Morgan folded her hands on the table. “Did the prosecutor’s office try to get you into the witness protection program?”

Tina’s snort was filled with disgust. “Like I would have trusted them with my life. They put me in a safe house before the trial and had to move me three times because my location was leaked. I was better off on my own.”

“But you haven’t heard from Joe since he was released?” Lance wanted Tina to be clear.

“No.” Tina shook her head. “I hope he doesn’t even know where I am, which is why I didn’t want anyone asking questions back in Newark. I don’t want anyone reminding Joe that I exist or telling him where I am.”

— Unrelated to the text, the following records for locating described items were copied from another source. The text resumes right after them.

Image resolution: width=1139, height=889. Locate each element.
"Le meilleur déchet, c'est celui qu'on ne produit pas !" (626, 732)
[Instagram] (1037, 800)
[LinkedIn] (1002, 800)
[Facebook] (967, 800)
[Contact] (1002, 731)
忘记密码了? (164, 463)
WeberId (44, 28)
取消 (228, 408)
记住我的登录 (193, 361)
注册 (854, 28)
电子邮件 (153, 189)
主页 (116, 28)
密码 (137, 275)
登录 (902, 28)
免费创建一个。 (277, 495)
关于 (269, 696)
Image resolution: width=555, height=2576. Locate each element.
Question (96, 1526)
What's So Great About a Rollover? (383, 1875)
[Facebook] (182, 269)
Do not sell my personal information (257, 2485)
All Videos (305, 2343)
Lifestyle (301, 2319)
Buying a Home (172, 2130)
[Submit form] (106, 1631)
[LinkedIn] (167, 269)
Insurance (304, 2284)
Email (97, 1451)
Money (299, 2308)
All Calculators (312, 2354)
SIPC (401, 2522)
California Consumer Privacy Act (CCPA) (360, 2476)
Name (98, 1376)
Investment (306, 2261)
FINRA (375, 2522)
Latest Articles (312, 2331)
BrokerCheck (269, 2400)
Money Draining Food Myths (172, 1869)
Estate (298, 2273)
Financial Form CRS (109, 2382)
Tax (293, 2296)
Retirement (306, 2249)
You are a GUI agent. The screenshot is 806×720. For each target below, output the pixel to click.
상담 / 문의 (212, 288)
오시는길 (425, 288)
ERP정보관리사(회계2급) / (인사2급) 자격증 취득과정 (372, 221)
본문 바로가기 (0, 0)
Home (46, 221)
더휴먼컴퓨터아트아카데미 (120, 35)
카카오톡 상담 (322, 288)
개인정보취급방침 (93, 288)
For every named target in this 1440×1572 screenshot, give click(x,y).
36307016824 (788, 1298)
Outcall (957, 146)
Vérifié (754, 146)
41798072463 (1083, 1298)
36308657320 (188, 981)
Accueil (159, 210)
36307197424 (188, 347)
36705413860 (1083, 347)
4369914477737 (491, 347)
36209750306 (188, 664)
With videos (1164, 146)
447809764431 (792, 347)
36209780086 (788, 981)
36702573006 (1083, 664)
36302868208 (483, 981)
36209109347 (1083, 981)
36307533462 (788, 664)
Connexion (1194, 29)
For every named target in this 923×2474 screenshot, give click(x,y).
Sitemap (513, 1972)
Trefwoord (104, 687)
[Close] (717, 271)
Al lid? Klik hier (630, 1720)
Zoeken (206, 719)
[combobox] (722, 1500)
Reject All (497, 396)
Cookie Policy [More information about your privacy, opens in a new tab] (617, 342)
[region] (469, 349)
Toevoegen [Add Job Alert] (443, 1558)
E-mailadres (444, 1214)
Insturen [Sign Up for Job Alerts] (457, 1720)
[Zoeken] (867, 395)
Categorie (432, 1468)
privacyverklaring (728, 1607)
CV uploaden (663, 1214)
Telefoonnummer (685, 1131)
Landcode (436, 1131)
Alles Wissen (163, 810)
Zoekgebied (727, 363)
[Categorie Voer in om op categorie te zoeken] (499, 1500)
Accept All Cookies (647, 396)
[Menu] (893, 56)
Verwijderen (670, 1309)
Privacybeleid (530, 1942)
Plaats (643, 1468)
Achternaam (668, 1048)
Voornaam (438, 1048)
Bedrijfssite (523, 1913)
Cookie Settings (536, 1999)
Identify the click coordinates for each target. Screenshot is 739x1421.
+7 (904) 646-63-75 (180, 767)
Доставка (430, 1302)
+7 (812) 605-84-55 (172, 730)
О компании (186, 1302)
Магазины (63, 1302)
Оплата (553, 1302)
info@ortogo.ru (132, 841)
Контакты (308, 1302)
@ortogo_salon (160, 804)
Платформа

But Lance bet Joe already knew. In today’s world of the internet, cameras, and constant connectivity, it wasn’t that hard to find someone if they weren’t making a massive effort to stay hidden. Tina had put down roots.

The sheriff stood. “Thank you for coming in, Mrs. Knox. I’m sure I’ll have more questions.”

Morgan followed Tina around the table toward the door.

Lance hung back. “I’ll meet you at the car.” He handed Morgan the keys to his Jeep. He wanted to have a cop-to-former-cop chat with the sheriff. He leaned close to her ear. “There are questions Tina should probably not hear.”

Nodding, Morgan took the keys. “We’ll be out back.”